Task description:
Return every line of the data below that contains the string "pyautogui".

Extracted data:
++++++

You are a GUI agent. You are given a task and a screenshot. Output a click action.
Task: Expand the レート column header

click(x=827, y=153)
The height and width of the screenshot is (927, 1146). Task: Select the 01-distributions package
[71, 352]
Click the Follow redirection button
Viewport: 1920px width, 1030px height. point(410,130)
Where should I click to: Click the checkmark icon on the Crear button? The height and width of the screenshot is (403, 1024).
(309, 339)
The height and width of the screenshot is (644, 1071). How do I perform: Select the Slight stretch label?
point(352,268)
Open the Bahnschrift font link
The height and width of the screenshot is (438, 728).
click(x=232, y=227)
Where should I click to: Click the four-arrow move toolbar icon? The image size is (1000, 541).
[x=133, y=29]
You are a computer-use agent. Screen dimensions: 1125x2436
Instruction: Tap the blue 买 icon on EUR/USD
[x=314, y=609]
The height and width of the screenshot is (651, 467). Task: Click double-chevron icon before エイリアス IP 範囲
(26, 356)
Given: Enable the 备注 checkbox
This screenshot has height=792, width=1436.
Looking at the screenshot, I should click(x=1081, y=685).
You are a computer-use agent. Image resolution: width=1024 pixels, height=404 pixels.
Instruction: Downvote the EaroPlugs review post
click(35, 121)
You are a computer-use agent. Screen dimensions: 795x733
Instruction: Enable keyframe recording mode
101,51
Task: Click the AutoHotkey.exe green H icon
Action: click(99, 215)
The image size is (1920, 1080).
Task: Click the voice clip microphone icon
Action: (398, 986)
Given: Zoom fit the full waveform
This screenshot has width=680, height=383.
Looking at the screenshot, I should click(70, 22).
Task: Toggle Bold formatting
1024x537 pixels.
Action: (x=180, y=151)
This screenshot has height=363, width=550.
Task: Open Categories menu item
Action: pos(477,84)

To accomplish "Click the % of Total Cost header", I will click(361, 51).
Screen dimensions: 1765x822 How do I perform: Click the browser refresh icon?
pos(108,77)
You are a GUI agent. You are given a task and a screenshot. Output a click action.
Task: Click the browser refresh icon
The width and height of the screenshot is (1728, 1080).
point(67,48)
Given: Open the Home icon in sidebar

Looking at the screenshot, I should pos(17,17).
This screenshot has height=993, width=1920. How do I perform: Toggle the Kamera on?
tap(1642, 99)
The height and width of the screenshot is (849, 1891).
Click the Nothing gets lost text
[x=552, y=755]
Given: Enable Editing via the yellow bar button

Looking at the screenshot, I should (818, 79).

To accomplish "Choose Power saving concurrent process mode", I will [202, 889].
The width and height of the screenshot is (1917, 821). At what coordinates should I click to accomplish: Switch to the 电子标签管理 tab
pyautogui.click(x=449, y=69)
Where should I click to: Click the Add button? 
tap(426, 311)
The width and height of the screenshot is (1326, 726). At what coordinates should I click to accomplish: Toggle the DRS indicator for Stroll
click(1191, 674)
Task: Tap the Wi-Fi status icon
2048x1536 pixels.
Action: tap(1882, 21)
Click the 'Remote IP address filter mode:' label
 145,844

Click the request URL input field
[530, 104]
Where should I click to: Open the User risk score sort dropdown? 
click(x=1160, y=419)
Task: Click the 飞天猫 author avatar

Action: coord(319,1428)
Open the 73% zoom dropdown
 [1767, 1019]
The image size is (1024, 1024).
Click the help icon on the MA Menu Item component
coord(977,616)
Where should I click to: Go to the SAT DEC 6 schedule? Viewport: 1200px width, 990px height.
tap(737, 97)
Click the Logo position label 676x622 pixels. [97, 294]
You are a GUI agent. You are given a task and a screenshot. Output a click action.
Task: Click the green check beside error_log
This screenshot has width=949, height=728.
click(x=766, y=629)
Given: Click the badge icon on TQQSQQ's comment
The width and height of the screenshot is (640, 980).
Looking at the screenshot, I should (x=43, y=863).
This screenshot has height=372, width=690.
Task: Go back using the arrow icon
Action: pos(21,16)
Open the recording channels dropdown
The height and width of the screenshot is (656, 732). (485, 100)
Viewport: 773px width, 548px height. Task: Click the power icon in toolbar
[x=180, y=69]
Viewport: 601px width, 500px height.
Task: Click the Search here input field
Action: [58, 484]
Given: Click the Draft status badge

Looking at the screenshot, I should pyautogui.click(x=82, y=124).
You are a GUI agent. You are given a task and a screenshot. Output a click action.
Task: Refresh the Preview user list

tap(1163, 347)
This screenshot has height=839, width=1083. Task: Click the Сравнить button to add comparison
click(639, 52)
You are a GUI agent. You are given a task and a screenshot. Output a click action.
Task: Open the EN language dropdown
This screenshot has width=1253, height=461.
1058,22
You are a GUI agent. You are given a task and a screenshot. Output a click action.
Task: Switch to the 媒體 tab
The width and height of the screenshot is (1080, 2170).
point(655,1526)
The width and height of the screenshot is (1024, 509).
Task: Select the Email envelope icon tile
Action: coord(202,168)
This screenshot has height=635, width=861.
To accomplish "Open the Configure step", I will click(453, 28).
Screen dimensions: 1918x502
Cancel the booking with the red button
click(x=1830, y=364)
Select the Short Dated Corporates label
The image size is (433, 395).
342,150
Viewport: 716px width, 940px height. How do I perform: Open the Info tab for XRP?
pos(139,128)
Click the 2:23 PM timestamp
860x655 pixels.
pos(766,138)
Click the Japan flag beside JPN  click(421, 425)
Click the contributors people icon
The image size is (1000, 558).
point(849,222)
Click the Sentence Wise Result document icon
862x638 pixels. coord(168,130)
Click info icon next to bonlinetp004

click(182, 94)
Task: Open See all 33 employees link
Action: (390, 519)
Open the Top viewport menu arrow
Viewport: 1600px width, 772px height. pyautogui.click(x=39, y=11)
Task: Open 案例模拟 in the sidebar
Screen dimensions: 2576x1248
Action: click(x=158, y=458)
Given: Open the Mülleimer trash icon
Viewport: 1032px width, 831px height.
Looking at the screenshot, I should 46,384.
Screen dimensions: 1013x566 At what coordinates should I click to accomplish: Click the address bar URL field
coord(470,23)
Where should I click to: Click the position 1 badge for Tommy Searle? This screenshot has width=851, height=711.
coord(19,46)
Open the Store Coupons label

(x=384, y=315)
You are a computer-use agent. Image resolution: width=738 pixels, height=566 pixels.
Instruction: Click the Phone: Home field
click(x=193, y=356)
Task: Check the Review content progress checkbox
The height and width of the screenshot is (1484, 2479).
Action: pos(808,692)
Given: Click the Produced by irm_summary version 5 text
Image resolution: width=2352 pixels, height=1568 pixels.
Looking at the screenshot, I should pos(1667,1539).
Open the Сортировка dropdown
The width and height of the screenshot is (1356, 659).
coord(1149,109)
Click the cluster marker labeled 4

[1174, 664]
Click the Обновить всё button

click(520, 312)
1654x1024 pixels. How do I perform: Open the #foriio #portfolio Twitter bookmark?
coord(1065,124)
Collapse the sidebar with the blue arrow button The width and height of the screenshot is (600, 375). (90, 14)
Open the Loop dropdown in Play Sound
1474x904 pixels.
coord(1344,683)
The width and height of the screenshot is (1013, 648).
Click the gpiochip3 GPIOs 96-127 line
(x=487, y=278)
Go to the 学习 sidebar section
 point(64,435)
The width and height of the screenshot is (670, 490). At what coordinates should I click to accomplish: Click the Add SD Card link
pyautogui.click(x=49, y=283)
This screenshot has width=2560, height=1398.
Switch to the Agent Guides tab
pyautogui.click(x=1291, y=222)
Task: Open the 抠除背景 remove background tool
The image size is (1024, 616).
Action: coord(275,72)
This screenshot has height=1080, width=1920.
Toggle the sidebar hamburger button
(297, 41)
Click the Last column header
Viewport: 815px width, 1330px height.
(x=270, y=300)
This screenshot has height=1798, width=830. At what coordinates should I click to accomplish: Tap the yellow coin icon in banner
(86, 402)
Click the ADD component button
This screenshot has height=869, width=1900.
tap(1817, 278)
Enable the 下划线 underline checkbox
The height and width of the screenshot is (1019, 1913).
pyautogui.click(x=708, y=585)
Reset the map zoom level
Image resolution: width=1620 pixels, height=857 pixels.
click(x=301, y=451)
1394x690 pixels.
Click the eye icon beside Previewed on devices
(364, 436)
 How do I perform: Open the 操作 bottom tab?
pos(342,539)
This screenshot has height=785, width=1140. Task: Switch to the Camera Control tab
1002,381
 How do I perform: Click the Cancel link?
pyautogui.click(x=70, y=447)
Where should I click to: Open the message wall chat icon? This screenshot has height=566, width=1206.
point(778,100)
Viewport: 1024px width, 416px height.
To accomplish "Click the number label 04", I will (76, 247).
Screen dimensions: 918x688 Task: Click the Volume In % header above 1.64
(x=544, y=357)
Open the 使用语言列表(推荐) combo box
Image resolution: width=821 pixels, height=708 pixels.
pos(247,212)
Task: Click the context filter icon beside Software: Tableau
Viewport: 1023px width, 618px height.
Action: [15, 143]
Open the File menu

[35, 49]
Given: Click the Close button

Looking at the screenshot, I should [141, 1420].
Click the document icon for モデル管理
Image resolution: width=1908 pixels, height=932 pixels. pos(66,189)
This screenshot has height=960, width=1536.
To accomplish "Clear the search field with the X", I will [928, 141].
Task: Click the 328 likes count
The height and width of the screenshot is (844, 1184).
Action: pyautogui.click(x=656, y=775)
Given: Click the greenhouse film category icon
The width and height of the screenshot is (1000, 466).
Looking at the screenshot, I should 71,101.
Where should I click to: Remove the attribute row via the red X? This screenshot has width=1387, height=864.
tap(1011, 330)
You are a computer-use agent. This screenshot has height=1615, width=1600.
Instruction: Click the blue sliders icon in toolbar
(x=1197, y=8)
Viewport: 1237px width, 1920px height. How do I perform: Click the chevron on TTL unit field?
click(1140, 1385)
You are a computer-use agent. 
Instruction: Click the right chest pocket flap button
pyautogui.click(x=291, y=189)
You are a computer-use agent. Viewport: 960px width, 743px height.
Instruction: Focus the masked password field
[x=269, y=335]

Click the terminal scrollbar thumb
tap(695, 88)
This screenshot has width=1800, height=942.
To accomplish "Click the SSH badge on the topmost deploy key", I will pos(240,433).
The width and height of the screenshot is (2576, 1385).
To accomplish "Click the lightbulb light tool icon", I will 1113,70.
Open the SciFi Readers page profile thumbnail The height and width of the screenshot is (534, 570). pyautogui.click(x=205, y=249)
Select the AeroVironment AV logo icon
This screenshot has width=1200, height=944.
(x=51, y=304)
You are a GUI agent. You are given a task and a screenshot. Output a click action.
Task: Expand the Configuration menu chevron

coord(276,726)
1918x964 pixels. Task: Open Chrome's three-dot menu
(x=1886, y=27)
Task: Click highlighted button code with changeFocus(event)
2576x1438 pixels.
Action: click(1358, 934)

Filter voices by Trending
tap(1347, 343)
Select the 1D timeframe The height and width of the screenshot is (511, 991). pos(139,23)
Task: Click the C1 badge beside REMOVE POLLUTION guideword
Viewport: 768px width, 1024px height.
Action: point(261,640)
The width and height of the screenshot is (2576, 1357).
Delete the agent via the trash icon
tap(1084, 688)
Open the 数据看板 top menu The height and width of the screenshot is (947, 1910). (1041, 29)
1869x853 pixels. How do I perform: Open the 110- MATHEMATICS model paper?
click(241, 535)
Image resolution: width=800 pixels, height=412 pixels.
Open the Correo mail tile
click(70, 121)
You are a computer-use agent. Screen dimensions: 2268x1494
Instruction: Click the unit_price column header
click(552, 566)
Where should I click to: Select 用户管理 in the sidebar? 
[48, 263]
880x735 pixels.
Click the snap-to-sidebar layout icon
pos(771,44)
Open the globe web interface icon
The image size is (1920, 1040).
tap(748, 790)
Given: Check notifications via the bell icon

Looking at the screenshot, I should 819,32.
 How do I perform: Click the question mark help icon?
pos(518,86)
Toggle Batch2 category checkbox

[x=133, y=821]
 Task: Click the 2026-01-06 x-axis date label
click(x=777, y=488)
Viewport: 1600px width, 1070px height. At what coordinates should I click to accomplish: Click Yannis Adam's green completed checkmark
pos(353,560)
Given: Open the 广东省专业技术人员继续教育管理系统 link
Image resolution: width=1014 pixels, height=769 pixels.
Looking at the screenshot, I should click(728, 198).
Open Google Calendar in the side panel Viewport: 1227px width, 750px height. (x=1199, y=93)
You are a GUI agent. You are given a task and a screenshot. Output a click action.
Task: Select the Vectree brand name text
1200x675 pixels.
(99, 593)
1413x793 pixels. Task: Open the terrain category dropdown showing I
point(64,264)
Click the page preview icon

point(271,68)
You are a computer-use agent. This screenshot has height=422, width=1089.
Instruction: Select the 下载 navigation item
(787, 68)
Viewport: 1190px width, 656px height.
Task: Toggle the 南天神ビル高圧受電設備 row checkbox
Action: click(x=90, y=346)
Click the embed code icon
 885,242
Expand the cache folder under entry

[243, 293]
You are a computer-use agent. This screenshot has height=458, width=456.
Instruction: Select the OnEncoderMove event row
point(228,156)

++++++

Exercise result:
pyautogui.click(x=449, y=69)
Looking at the screenshot, I should pyautogui.click(x=82, y=124).
Viewport: 1600px width, 772px height. pyautogui.click(x=39, y=11)
pyautogui.click(x=49, y=283)
pyautogui.click(x=1291, y=222)
pyautogui.click(x=708, y=585)
pyautogui.click(x=70, y=447)
Action: pyautogui.click(x=656, y=775)
pyautogui.click(x=291, y=189)
Open the SciFi Readers page profile thumbnail The height and width of the screenshot is (534, 570). pyautogui.click(x=205, y=249)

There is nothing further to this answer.